THE PROBLEM: Copy the listing below from the line with "Given: Bookmark this page with star icon" up to and including the line with "(x=274, y=320)", keeping every character unchanged.

——

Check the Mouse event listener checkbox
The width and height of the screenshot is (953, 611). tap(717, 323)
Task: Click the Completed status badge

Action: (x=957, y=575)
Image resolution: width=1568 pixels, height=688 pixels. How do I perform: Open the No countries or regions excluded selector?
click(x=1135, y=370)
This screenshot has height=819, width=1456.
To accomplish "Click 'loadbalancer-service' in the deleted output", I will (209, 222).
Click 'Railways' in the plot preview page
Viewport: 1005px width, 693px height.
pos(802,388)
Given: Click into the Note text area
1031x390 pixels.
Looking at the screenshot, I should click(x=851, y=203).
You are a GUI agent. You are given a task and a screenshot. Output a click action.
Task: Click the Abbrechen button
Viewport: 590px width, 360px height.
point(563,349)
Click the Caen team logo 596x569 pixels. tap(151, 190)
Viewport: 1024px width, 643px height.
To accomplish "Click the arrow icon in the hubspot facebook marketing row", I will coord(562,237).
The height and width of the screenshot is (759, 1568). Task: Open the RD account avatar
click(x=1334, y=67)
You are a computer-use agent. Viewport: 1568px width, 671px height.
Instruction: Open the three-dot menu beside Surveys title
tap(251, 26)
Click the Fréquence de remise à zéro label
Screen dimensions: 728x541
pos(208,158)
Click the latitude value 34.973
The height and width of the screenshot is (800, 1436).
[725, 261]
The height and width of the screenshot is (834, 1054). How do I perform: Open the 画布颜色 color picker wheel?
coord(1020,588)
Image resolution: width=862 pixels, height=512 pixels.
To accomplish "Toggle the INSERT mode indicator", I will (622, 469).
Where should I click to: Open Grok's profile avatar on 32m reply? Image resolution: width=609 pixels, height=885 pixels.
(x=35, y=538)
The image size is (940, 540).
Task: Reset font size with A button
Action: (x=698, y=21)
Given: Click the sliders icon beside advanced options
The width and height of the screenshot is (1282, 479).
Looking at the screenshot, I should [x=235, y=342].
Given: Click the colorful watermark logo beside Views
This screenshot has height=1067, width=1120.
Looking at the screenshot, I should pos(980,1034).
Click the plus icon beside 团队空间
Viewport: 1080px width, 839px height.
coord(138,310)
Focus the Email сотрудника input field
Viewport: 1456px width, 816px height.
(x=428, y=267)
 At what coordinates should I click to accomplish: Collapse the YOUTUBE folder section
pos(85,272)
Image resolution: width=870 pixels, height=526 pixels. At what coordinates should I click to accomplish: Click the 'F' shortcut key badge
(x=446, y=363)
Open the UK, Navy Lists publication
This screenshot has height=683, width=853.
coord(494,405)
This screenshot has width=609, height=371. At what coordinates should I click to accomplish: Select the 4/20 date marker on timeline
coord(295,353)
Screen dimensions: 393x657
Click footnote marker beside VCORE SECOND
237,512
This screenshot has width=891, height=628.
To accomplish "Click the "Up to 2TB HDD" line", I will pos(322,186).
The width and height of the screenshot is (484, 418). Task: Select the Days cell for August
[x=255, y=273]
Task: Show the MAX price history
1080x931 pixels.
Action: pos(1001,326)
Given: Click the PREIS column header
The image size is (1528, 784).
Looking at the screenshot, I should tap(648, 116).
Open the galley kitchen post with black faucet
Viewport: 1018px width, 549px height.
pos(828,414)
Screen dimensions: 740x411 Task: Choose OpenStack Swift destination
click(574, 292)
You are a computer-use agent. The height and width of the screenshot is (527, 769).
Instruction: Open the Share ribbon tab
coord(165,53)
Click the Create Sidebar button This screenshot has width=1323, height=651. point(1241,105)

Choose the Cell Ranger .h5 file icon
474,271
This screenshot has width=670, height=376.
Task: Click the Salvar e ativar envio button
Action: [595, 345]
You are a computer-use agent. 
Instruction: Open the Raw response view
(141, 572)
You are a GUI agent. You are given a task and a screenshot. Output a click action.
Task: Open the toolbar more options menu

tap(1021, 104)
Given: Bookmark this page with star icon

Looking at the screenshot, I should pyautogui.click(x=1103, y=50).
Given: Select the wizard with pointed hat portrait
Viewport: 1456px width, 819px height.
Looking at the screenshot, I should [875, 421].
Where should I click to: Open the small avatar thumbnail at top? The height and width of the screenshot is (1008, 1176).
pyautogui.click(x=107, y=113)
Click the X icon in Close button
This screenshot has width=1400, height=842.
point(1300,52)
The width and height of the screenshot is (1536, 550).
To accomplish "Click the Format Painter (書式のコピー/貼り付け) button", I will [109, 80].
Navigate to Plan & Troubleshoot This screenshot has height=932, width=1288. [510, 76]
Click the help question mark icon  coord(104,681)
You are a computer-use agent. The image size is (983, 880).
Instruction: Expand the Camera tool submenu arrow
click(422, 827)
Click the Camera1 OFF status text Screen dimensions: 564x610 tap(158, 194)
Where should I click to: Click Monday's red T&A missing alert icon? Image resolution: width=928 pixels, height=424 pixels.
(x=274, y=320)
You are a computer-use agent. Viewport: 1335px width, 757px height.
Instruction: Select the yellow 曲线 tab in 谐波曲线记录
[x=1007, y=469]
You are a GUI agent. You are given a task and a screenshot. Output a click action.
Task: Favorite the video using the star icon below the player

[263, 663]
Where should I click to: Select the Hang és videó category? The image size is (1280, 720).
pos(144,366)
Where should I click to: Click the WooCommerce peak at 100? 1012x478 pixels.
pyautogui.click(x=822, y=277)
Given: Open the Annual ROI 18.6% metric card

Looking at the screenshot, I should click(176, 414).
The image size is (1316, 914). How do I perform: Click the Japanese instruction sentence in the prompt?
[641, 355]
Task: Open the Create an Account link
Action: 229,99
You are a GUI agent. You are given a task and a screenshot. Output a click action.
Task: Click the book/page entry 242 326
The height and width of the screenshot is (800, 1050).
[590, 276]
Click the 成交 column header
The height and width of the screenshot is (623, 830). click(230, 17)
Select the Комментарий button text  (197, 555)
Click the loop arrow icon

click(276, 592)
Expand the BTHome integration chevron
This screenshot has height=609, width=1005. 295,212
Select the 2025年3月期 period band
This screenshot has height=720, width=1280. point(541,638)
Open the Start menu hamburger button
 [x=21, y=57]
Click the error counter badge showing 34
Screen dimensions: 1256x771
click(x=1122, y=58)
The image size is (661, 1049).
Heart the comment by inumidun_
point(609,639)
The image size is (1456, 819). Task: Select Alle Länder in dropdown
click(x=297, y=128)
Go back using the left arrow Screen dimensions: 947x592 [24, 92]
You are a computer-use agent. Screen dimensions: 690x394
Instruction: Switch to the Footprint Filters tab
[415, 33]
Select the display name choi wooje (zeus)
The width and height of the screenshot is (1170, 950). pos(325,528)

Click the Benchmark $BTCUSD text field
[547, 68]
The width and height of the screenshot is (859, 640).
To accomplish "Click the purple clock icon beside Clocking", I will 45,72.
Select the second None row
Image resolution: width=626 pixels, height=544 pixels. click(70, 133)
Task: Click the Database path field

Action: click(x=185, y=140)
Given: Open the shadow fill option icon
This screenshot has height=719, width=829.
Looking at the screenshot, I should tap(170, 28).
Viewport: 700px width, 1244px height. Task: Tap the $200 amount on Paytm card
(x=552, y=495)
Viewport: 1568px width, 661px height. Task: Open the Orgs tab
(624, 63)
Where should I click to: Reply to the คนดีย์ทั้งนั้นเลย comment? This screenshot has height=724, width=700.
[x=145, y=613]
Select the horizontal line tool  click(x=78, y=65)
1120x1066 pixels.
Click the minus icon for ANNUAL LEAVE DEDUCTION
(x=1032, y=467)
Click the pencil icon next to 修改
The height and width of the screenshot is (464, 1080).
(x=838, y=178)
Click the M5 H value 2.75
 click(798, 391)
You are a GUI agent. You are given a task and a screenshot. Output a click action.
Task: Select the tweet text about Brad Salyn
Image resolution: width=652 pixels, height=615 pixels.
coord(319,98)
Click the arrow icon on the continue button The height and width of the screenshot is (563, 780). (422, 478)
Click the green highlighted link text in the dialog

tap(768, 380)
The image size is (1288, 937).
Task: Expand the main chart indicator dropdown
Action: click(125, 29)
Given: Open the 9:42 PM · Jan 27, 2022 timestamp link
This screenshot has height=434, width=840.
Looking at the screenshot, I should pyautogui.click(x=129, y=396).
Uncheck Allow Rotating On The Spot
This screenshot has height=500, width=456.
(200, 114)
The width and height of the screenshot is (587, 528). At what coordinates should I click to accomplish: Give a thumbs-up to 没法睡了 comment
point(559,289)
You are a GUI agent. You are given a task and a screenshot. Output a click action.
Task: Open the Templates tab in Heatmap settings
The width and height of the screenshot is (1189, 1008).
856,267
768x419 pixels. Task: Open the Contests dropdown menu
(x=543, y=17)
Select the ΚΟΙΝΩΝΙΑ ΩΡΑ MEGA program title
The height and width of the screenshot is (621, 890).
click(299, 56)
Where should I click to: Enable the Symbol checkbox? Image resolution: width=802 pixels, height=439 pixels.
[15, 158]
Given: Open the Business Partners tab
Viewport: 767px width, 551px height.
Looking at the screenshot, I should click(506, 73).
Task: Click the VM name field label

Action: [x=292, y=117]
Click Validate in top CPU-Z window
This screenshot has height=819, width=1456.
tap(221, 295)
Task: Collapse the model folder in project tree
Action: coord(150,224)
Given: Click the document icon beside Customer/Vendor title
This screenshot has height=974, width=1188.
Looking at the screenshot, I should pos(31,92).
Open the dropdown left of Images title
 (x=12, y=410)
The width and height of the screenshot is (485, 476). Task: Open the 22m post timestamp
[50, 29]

——

FULL RESPONSE:
Given: Bookmark this page with star icon

Looking at the screenshot, I should pyautogui.click(x=1103, y=50).
Given: Select the wizard with pointed hat portrait
Viewport: 1456px width, 819px height.
Looking at the screenshot, I should [875, 421].
Where should I click to: Open the small avatar thumbnail at top? The height and width of the screenshot is (1008, 1176).
pyautogui.click(x=107, y=113)
Click the X icon in Close button
This screenshot has width=1400, height=842.
point(1300,52)
The width and height of the screenshot is (1536, 550).
To accomplish "Click the Format Painter (書式のコピー/貼り付け) button", I will [109, 80].
Navigate to Plan & Troubleshoot This screenshot has height=932, width=1288. [510, 76]
Click the help question mark icon  coord(104,681)
You are a computer-use agent. The image size is (983, 880).
Instruction: Expand the Camera tool submenu arrow
click(422, 827)
Click the Camera1 OFF status text Screen dimensions: 564x610 tap(158, 194)
Where should I click to: Click Monday's red T&A missing alert icon? Image resolution: width=928 pixels, height=424 pixels.
(x=274, y=320)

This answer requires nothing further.